28 Şubat postmodern darbesi kahramanlarının, kim bilir kaç yaşından başlayarak yıllar boyu giydikleri üniformaların, tümden kaça mal olduğunu merak etmeye başlamak olur.
* * *
Napoleon’da böylesi bir özgüven vardı; kendisine:
-Savaş nedir, diye sorulduğunda:
-Para, para, para, demişti.
* * *
Vaktiyle, beğenilmeyen bir mal, yahut bir kişi için:
-On para etmez, beş para etmez, denirdi.
* * *
Çünkü o zamanlarda üstü “eski Türkçe” yazılı 5 paralar, 10 paralar, 40 paralar, 100 paralar vardı.
Bir yumurta 20 paraydı. 40 para, 1 kuruş sayılırdı.
“Yazı-tura” da 1 kuruşla oynanırdı. Çünkü 1 kuruşun bir tarafında padişahın mührü ve imzası sayılan “Tura”, öteki tarafında da 1 kuruş olduğunu açıklayan bir “yazı” vardı.
* * *
“Nebbaş”lık, yani ölü soyuculuk da parayla ilgili, diri soyuculuk da...
* * *
Hiç gündeme gelmeyen, “uyuşturucu kaçakçılığı davaları” milyarlarca dolarla ilgili.
Acaba “siyasi davalar” ne kadar dolarla ilgili?
* * *
Para...Para...Para...
“Para”nın çoğulu “paralar”...
“Paralar” aynı zamanda, “paramparça eder” anlamına da gelmekte...
* * *
Para sahibi olmayı, yani “paralanmayı” isterken dikkat etmek gerekiyor; çünkü sık sık ters anlaşılıyor...
* * *
Zenginlik de, yoksulluk da kimine göre bir “Takdir-i ilahi”; kimine göre “kader”, kimine göre “şans”...
* * *
“Şans” da, Fransızca bir sözcük, kafiyeleri de öyle; önce avans, sonra alyans, sonra dans...
* * *
Bir pazar sabahı, bizim “pancar motoru”yla bu kadar rüzgârlanma yeter...
* * *
Ha, afedersiniz, aklıma bir şey daha geldi; yumurtanın fiyatı 20 parayken kravata da, “medeniyet yuları” denirdi.
* * *
Öğretmen, sınıfta bir öğrenciyi ayağa kaldırmış soruyor:
-Söyle bakalım su kaç derecede kaynar?
-90 derecede efendim.
* * *
Bir başka öğrenci oturduğu yerden bağırıyor:
-Yanlış, geometride “dik açı” 90 derecede kaynar...
* * *
Gelişmekte olan demokrasimizdeki politik polemiklerde de; ya su 90 derecede kaynıyor, ya dik açı...
* * *
Bir de Refik Tiniş’ten bir fıkra:
Sadrazam Keçecizade Fuat Paşa’ya; 70’lik bir hanımın, 30 yaşında bir gençle evlenmek istediğinden söz etmişler.
Paşa:
-Ahmet müsaade etmez demiş.
Sormuşlar:
-Hangi Ahmet, diye?
Keçecizade Fuat Paşa’nın cevabı:
-Karaca Ahmet...
* * *
Av.

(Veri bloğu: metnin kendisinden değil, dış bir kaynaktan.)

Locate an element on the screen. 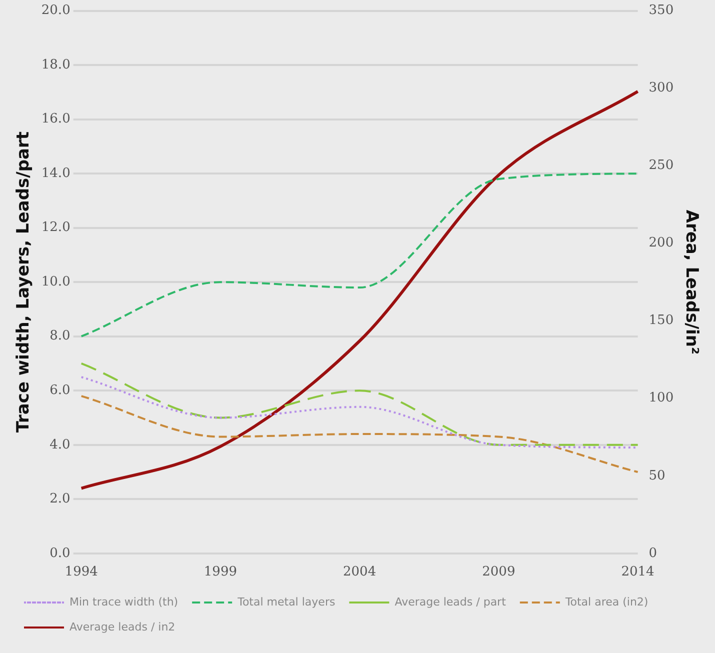  y-tick-label: 6.0 is located at coordinates (60, 390).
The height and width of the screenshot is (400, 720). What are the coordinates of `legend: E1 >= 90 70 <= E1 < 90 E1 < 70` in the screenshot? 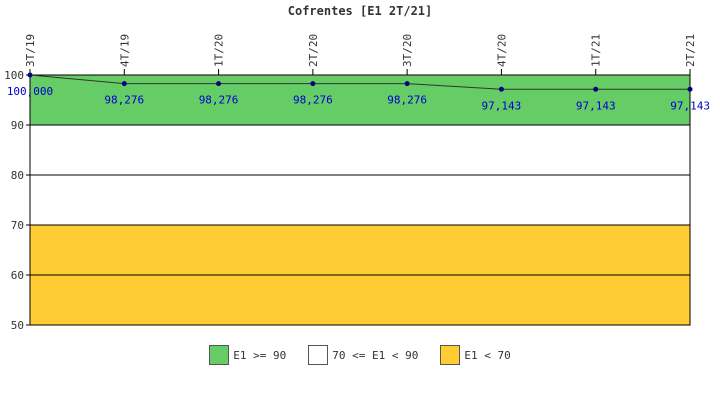 It's located at (360, 355).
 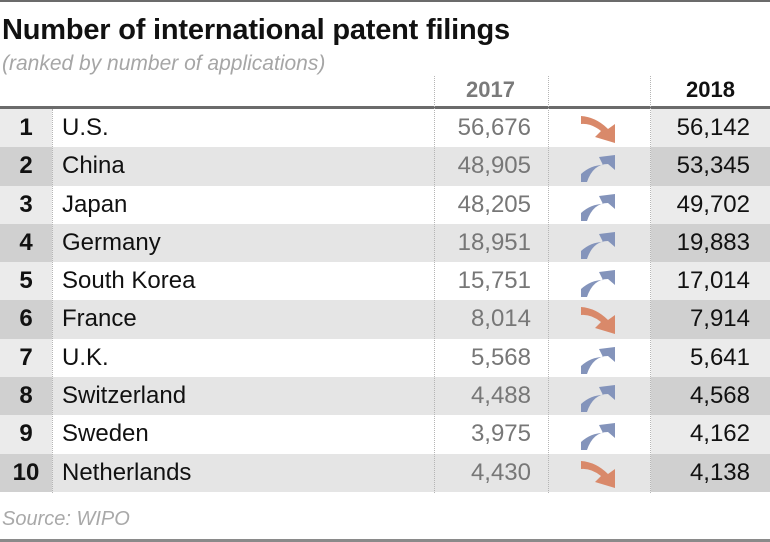 I want to click on rank-cell: 3, so click(x=26, y=204).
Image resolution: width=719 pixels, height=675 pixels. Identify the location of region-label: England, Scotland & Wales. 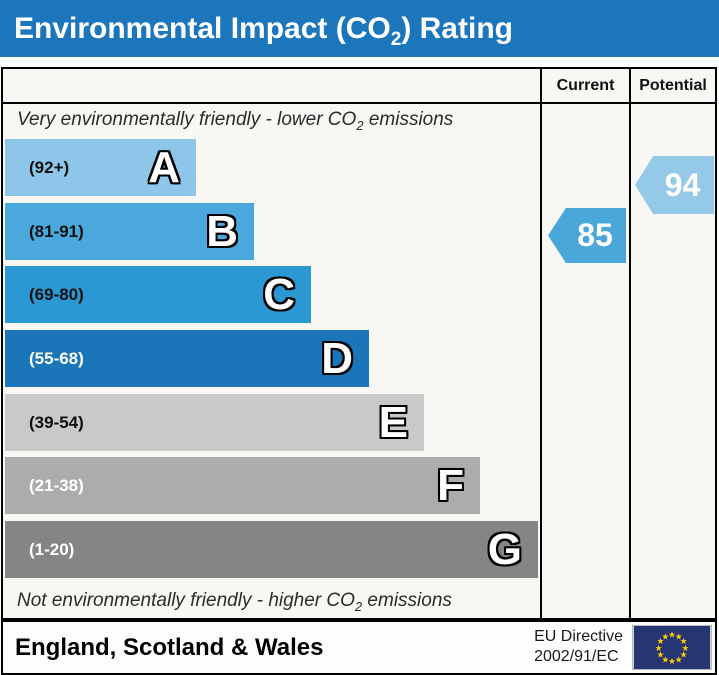
(170, 648).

Taner Aktop’tan da bir fıkra:
Adamın biri çok şişmanmış. Diyete girip zayıflamak istiyormuş. Doktora gitmiş.
Doktor da, neler yemesi gerektiğini saymaya başlamış:
-Kibrit kutusu büyüklüğünde peynir, 2 tane zeytin, bir dilim ekmek...

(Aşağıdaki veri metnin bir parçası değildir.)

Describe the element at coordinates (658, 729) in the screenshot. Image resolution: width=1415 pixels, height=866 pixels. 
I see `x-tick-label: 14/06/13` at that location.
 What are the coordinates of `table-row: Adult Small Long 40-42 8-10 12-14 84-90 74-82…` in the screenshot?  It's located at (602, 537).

Doktorun önerisi bitince, adam da sormuş:
-Peki bunları ben; yemekten önce mi, yoksa sonra mı yiyeceğim?
* * *
Politikanın jargonu ise çok daha özgürce, genellikle:
-Ne bok yersen ye, üstünedir.
Ve yine genellikle de kazık yenir.
* * *
Eşref’ten bir yergi kıtasıyla bitirelim yazıyı:

Alet-i zulm etmede din-ü mübini her biri;
Kurtulup, öyle hükümetlerde millet kalmasın.
İsterim Allah’tan Eşref, hulzs-u kalp ile,
Müslüman namıyla dünyada hükümet kalmasın.